One of the biggest things to note is that the new release will allow users to download fonts themselves without NPM easily. So if you need escape hatches for very niche behaviour, there is a solution. Hence why I feel more comfortable going the shorter route to minimise CSS output.

ayuhito avatar Oct 27 '22 02:10 ayuhito

I'd go with --fontsource-display because it's shorter and you set it once for all fonts, if other people need to set it per-font/per-variation, they could write their own CSS and import the font file directly from the package (I have done this before and it works just fine).

jwr1 avatar Oct 27 '22 12:10 jwr1

I think wanting different font-display behaviour for different weights and styles is questionable, thus I'm not going to include it in the default behaviour.

👍 I can't think of a single time in my career I applied different font-display to different weights or styles... It's typically one rule per project, depending on what you hate more: FOUT or FOIT. I hate FOUT more, as it shifts the layout, so I never pick swap, but that's another topic.

ivan-kleshnin avatar Oct 28 '22 07:10 ivan-kleshnin

I agree with --fontsource-display

vitorbarbosa19 avatar Dec 19 '22 11:12 vitorbarbosa19

Hi, this would be a great feature to have, any updates?

kkimdev avatar Feb 25 '23 11:02 kkimdev

@kkimdev, it has been implemented for V5 (#590). Main blocker for V5 release as of now is Sass and finishing up the accompanying website (#597) which I hope to release soontm.

ayuhito avatar Feb 26 '23 04:02 ayuhito

@ayuhito Very nice! Do you have any - very rough - ETA?

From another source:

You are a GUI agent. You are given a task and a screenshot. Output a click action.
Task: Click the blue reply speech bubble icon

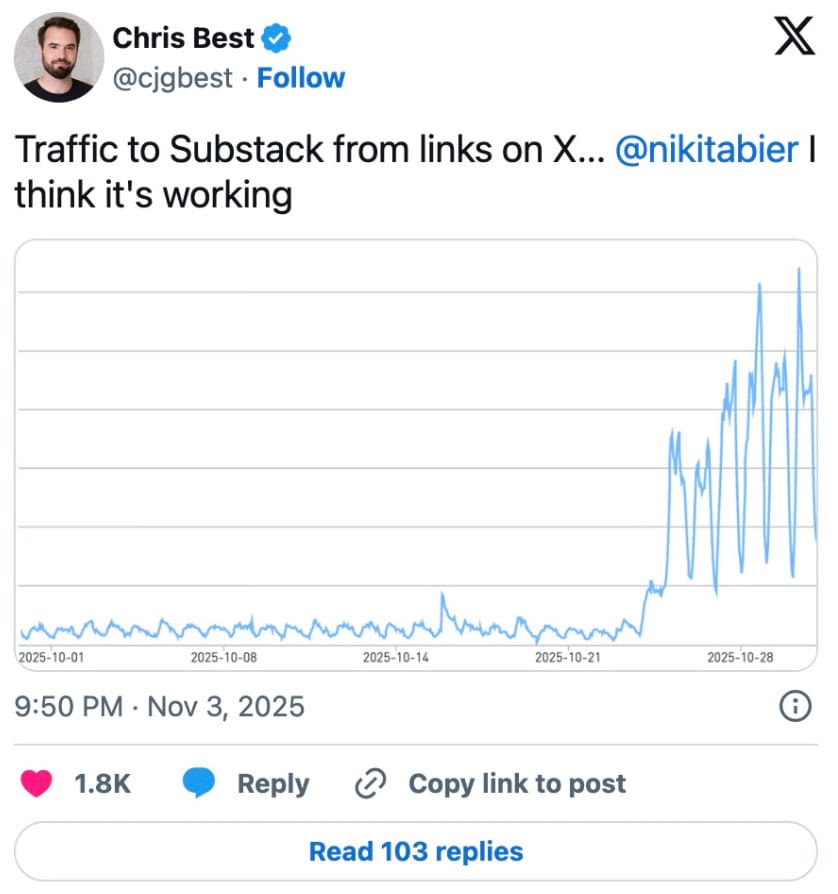click(x=200, y=783)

kkimdev avatar Feb 27 '23 01:02 kkimdev

@kkimdev, I don't want to make any promises as I have very tangled up commitments at the moment, but I hope to have everything ready mid-March. 😅

ayuhito avatar Feb 27 '23 01:02 ayuhito

Regardless when it'll be done, I really appreciate you as a happy user of fontsource. Thank you ! =D

kkimdev avatar Feb 27 '23 08:02 kkimdev

For reference, V5 is pretty much finished (except for the sass templates) and you can find all the new packages in the new font-files repository. Feel free to review things there and offer any suggestions!

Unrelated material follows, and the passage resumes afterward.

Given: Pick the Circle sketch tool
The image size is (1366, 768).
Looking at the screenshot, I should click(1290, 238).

Once the website is ready, we'll publish the update :D

ayuhito avatar Mar 03 '23 14:03 ayuhito

Released in v5 🎉 Check out the documentation here.

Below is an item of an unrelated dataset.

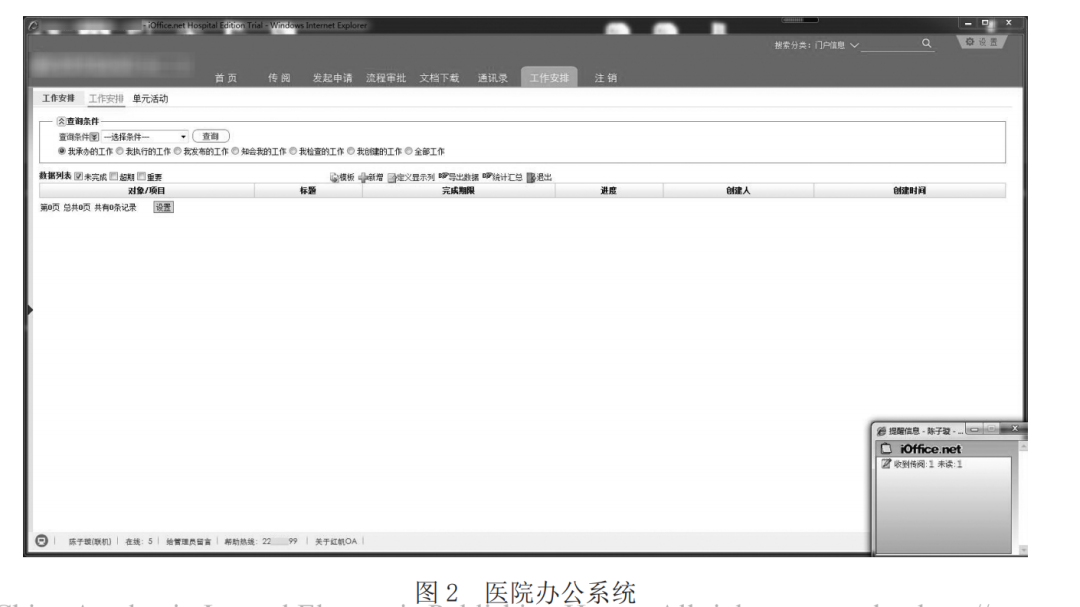Click the search magnifier icon at top right
1080x607 pixels.
click(x=925, y=44)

ayuhito avatar May 21 '23 09:05 ayuhito

Reopening due to #726.

ayuhito avatar May 25 '23 13:05 ayuhito

Has anyone made this work with Remix? I'm exporting links with css stylesheets like this:

export const links: LinksFunction = () => [
  { rel: 'stylesheet', href: fontStylesheet }, // the css for the font loaded from fontsource package
  { rel: 'stylesheet', href: stylesheet }, // my custom css where I define the var --fontsource-display: optional;
];

And it doesn't work. I've ended up using patch-package (just in case is useful for someone) to edit the file from fontsource but not the ideal solution 🤔

pedro199288 avatar Nov 05 '23 18:11 pedro199288

Just discovered this thread. I'm going with a pnpm patch solution since we're pnpm users.

statico avatar Apr 06 '24 00:04 statico

A solution that also works with Vite-based frameworks is writing your own @font-face declaration:

 @font-face {
    font-family: 'Poppins';
    font-style: normal;
    font-weight: 400;
    font-display: swap;
    src: url('@fontsource/poppins/files/poppins-latin-400-normal.woff2')
      format('woff2');
  }

Vite will automatically rewrite the URL import which can work in our favour. However, this can be burdensome to write when you have many different subsets and weights to support.

With the release of our CDN integration, I think it'll be quite easy to make a similar page that will help autogenerate the necessary CSS for users who still want to use the NPM package, while giving some more flexibility. The steps to then change font-display is to create your own CSS file and import the generated code - and if you want to make any additional adjustments, you'll have full freedom to do so.

I'll look into making a new page for this soon. It shouldn't take too long.

ayuhito avatar Apr 10 '24 14:04 ayuhito

Closed in #954. This is just an escape hatch that simplifies writing custom @font-face declarations by auto-generating the CSS for you.